Collected data
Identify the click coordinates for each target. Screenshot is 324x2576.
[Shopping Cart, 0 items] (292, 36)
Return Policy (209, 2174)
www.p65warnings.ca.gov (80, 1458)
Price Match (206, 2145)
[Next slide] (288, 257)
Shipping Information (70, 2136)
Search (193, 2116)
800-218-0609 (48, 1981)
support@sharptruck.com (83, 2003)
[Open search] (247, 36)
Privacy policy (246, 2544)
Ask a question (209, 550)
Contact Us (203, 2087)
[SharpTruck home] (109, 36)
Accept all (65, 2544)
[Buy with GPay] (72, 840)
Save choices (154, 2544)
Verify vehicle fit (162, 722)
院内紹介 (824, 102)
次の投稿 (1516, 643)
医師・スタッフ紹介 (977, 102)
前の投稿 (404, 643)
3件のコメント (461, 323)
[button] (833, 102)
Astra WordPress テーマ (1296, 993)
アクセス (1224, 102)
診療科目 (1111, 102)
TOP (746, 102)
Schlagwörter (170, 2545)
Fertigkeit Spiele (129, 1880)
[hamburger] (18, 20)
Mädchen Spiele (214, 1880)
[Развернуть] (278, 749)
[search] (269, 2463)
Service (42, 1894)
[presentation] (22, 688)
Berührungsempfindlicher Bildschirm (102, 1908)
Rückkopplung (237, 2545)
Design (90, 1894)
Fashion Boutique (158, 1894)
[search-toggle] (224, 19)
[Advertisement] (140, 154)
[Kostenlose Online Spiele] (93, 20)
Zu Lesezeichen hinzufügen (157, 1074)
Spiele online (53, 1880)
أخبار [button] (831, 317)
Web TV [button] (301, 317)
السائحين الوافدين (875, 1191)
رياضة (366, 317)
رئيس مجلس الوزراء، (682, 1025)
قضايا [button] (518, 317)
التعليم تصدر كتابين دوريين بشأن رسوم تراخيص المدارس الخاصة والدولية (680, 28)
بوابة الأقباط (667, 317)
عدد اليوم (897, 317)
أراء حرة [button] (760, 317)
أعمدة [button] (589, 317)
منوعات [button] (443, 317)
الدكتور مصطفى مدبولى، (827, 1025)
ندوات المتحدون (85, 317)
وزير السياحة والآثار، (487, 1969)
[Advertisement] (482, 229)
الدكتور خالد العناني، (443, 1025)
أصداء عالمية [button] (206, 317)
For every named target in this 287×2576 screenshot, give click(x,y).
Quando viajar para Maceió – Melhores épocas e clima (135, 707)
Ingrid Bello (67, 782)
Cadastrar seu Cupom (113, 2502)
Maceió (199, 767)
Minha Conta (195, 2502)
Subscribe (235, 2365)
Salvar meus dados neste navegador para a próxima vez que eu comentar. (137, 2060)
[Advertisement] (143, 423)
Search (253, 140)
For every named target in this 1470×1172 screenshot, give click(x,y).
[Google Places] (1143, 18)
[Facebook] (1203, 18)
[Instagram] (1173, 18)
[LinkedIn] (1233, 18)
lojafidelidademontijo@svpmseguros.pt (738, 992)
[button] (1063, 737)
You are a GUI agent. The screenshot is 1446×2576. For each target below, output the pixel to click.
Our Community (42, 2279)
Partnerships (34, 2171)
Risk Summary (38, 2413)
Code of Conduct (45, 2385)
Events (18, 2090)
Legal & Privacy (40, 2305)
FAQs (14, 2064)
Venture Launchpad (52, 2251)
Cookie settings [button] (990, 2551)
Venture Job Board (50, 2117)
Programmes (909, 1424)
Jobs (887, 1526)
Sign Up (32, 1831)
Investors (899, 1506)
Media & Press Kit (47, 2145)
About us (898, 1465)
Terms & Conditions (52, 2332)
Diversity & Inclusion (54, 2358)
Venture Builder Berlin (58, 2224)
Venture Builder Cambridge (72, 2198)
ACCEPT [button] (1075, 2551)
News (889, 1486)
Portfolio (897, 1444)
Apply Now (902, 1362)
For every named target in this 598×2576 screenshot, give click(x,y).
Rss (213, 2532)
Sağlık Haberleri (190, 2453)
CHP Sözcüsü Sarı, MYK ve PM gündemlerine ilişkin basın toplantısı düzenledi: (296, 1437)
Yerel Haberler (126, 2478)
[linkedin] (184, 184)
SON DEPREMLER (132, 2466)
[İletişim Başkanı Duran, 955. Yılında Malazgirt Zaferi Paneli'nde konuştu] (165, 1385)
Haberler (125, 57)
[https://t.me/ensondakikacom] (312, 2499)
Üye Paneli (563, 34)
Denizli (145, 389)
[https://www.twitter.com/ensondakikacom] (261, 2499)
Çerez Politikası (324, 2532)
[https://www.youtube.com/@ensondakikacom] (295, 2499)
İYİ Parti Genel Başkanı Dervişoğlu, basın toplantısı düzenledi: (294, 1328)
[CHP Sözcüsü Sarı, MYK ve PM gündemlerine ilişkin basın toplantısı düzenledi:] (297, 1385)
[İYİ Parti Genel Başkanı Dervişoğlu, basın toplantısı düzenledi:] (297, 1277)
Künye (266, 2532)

### To do
The output should be exactly the lines above from the line containing "[search] (269, 2463)" to the line containing "أخبار [button] (831, 317)", inclusive, with no other lines.

### Reply to the task
[search] (269, 2463)
Service (42, 1894)
[presentation] (22, 688)
Berührungsempfindlicher Bildschirm (102, 1908)
Rückkopplung (237, 2545)
Design (90, 1894)
Fashion Boutique (158, 1894)
[search-toggle] (224, 19)
[Advertisement] (140, 154)
[Kostenlose Online Spiele] (93, 20)
Zu Lesezeichen hinzufügen (157, 1074)
Spiele online (53, 1880)
أخبار [button] (831, 317)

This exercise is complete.